A short time ago, I mentioned this article. This study was the product of a collaboration between five laboratories – two plant poly(A) labs, a seed biology lab, and two bioinformatics groups. As the abstract indicated, this paper describes the results of a characterization of polyadenylation in plants using so-called Next Generation DNA sequencing technology; as such it is an addition to other recent studies, albeit the first (to my knowledge) that deals with plants.
I’m more than happy to answer questions about the paper in the comments. What I will do in the essay is described one of the more perplexing findings, and “amend” the PNAS paper with a few illustrations that we couldn’t include in the paper (even the online Supplemental Files – we maxed out the print and SI page limits).

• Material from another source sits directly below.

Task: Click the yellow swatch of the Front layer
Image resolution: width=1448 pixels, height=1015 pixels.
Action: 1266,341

First, the curious finding. The main point of the paper was an accounting of all of the poly(A) sites “encoded” by the Arabidopsis genome (at least all of the sites seen in mRNAs present int he leaf and seed). As Fig. 1 of the paper shows, a bit more than 10% of all “sense”* sites fell within annotated protein-coding regions. (The study by Shepard et al. reported a similar finding.) The existence of so many of these sites was quite unexpected. This is because processing and polyadenylation within a protein coding region will, except in rare cases, produce an RNA that lacks a translation termination codon. These so-called non-stop mRNAs are expected to be relatively unstable and polypeptides produced by translating such RNAs should be degraded; these activities are necessary to promote proper recycling of ribosomes, that otherwise would pile up along such mRNAs owing to the absence of translation termination codons. I haven’t got a good explanation for these sites, other than they exist (and they are not rare, judging from the numbers of tags that correspond to these sites). This goes to show, though, that there is probably much to be learned about non-stop mRNAs in plants, and about the interplay between mRNA surveillance and RNA processing.

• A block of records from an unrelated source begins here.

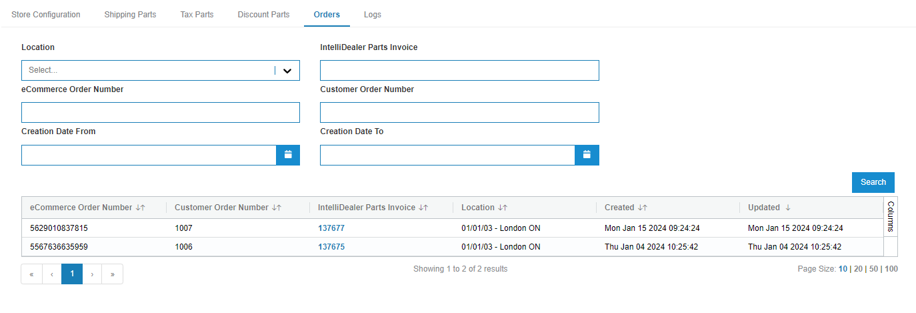Open parts invoice 137675 link
Viewport: 916px width, 313px height.
(331, 247)
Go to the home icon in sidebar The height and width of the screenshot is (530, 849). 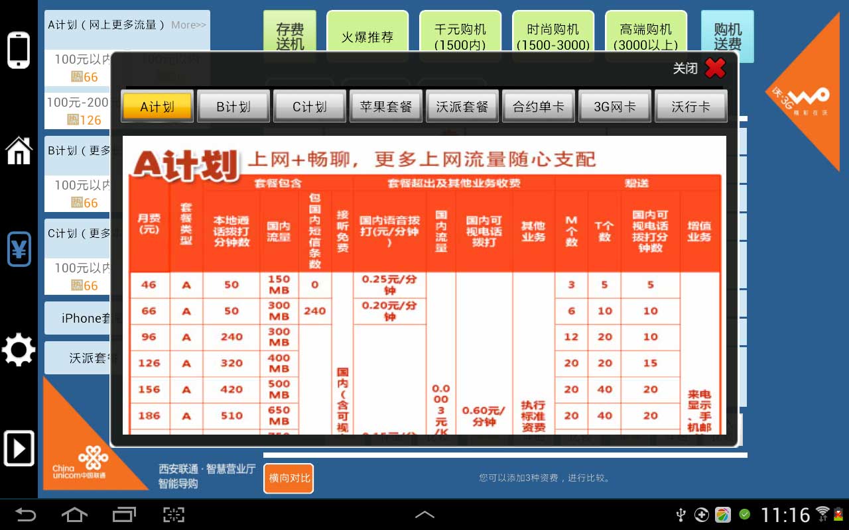(x=19, y=151)
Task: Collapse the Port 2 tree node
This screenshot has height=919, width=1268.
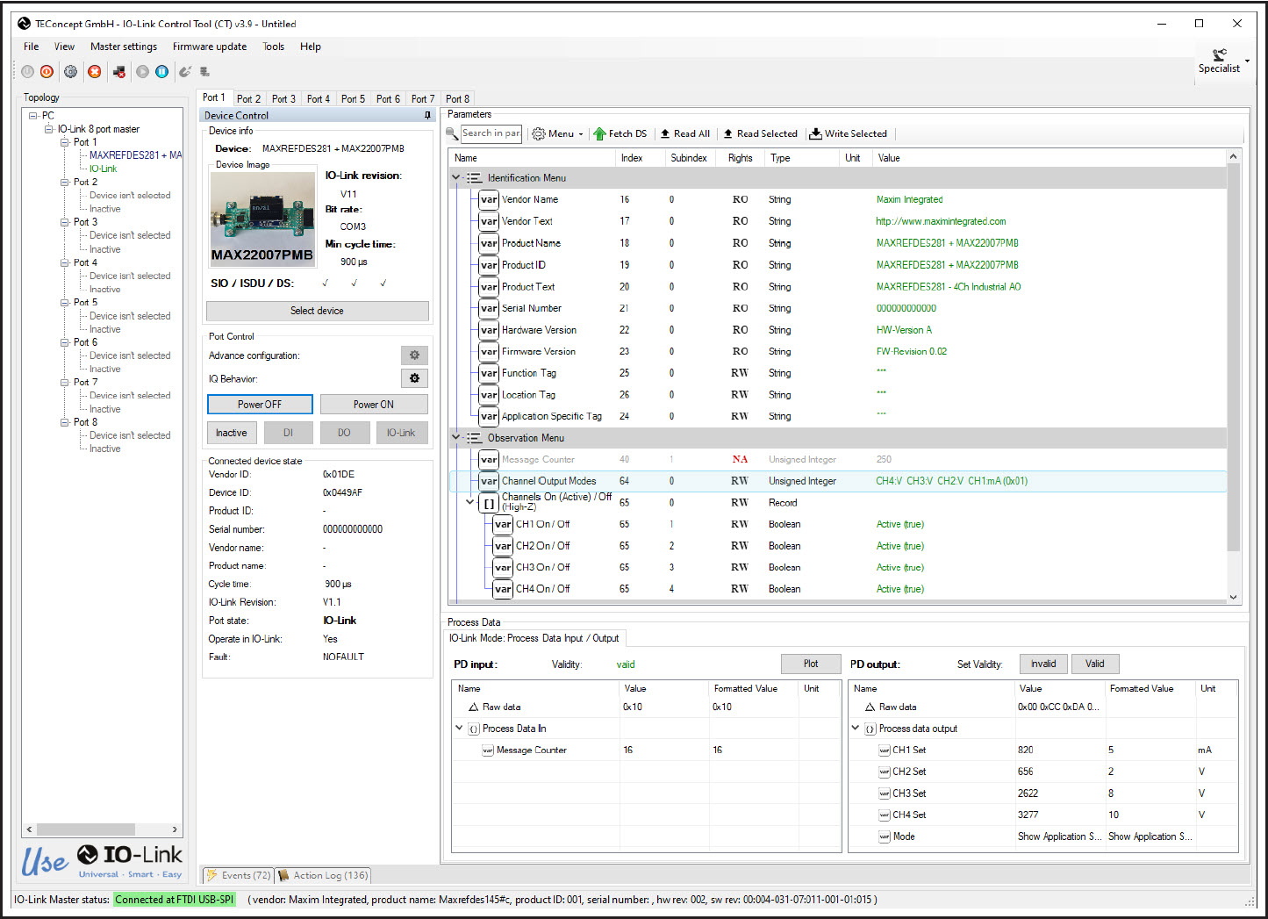Action: [65, 182]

A related observation we made was that these coding sequence-associated poly(A) sites seemed to possess different polyadenylation signals. This was determined by using a sort of genome-scale assay. The approach has been described before (for example, here and here); basically, what one does is line up all of the sequences adjacent to poly(A) sites and tabulate the relative frequencies of the four bases on a position-by-position basis. When this is done for “normal” plant poly(A) sites, one gets this (from our recent PNAS paper):
As I alluded to before, one can easily see the A-rich Near Upstream Element and U-rich Cleavage Element (that surrounds the actual poly(A) site at -1). Here is what the coding sequence-associated sites look like:
What is striking about these sites is the relative paucity of U’s around the poly(A) site and the relative abundance of G’s. Indeed, these sites are defined by their A+G richness. These sites thus would seem to be a class of non-canonical poly(A) site, the first described for plant nuclear genes. (This isn’t really surprising – in animals, non-canonical sites can be recognized by the deviation from normal of the hexanucleotide AAUAAA motif. Plants have no highly-conserved signal, so it hasn’t really been possible to use this as a basis for poly(A) signal classification.)

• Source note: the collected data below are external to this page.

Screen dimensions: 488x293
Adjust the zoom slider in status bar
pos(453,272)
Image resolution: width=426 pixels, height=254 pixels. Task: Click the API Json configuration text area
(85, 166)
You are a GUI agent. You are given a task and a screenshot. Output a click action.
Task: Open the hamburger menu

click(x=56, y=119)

Second, what is neat (and addicting, and eventually exhausting and annoying) is the genome-wide picture of polyadenylation that can be put together using computational tools. We originally intended to provide several examples in the Supplemental Files, but the powers-that-be told us that each illustration would be considered a separate figure, and thus count against the 10-item limit. So we had to remove them. Here, for your viewing pleasure, is a small sampling to illustrate some of the interesting things that can be seen:
In case anyone is interested, these illustrations were made using CLC Genomics Workbench (to map tags to the genome and make the .sam and .bam files), SAMtools (to do the indexing of the .bam files), and Integrated Genomics Viewer (to display the tags using the .bam files). I’m far from a computer geek, but even I can manage to use these tools with little frustration.
Enjoy the paper, and, as I said above, feel free to ask questions in the comments.
* – so-called “sense” sites are those sites that are oriented in the same direction as an annotated Arabidopsis gene or feature.